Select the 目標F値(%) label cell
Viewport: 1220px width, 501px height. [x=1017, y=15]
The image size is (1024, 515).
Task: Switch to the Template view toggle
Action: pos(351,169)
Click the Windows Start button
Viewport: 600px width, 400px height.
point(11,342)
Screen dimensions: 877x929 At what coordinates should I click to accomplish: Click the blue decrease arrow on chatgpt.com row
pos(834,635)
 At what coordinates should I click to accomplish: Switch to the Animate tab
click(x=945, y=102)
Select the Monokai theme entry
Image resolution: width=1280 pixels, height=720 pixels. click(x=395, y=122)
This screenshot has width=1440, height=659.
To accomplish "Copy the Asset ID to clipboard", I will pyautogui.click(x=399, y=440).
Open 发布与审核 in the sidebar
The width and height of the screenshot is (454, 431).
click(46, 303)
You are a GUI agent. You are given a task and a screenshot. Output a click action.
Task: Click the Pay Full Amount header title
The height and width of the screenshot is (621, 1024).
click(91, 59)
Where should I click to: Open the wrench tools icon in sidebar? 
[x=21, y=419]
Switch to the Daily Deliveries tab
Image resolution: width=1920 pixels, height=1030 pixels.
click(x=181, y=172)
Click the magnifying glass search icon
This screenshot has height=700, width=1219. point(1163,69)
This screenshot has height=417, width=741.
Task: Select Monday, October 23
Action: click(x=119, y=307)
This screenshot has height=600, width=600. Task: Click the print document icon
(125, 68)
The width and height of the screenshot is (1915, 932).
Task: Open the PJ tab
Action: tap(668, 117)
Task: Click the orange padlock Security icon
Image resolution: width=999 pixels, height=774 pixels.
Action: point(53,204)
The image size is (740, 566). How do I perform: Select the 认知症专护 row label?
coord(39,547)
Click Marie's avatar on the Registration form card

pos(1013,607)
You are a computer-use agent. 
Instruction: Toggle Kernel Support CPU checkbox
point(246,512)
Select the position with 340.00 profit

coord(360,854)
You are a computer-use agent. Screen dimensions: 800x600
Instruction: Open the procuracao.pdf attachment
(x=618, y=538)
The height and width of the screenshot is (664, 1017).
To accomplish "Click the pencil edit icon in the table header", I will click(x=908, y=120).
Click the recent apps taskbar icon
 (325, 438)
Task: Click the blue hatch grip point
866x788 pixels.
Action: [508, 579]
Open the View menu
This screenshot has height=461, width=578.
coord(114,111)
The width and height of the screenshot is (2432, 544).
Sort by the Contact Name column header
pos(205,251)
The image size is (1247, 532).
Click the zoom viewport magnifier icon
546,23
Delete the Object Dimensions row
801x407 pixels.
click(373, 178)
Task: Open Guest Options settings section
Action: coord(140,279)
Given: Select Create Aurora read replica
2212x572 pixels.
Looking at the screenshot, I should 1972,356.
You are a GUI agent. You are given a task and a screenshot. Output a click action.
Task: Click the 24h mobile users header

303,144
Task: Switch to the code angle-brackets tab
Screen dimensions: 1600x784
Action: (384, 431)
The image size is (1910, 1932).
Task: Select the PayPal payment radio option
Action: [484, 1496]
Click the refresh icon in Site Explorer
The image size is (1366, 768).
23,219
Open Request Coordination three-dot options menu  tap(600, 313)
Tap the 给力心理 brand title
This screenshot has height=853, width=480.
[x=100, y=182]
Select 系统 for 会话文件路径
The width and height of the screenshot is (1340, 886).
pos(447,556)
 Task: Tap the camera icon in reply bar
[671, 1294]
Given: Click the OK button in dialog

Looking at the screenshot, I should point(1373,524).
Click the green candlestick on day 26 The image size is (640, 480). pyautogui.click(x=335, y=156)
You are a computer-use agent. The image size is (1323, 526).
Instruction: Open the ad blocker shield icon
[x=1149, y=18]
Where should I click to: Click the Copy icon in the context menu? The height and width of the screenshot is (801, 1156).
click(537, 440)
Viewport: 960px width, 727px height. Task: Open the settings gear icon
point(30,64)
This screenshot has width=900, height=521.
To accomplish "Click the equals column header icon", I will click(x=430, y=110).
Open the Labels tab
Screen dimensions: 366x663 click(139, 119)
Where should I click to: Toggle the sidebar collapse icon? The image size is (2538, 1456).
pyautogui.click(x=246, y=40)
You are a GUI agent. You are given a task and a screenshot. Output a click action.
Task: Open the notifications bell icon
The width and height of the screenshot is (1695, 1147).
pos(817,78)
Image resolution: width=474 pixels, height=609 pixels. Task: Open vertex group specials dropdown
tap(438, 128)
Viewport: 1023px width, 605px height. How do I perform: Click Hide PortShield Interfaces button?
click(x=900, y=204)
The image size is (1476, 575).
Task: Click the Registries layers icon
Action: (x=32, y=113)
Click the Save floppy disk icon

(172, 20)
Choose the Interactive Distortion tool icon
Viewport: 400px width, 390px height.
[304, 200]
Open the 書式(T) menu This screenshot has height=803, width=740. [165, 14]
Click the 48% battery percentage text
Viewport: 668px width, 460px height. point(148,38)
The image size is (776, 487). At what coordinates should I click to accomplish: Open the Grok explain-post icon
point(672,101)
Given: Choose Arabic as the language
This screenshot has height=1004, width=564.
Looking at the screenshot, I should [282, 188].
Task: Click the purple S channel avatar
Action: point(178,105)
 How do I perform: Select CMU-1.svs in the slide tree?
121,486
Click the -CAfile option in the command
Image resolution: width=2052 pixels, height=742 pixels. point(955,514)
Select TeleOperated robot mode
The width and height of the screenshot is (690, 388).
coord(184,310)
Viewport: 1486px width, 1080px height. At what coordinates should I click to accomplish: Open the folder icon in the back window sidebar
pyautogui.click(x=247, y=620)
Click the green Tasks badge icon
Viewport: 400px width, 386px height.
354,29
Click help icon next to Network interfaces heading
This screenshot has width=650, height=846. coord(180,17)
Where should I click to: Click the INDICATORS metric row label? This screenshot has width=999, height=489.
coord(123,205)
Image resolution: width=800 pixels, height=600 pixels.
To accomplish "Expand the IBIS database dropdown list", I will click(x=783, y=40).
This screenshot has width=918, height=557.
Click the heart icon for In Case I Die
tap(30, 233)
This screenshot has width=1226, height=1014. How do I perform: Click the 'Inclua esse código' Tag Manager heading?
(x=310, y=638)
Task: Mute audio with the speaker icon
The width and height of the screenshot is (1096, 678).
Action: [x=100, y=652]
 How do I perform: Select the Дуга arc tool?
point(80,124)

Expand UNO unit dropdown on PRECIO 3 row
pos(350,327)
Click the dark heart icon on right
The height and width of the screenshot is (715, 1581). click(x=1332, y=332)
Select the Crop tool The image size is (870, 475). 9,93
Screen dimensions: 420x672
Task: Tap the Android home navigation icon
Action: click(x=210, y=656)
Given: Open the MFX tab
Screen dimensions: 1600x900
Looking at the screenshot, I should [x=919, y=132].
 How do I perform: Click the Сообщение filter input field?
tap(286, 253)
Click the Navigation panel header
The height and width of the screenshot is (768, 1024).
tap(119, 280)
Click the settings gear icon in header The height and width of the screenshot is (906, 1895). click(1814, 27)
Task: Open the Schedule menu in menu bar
────────────────────────────────────────
• **WHAT IS EXPECTED**:
Produce an exact transcription of the lines from the one containing "Screen dimensions: 1600x900" through the end of the records, both included, and no other lines.

• **SOLUTION**:
Screen dimensions: 1600x900
Looking at the screenshot, I should [x=919, y=132].
 How do I perform: Click the Сообщение filter input field?
tap(286, 253)
Click the Navigation panel header
The height and width of the screenshot is (768, 1024).
tap(119, 280)
Click the settings gear icon in header The height and width of the screenshot is (906, 1895). click(1814, 27)
Task: Open the Schedule menu in menu bar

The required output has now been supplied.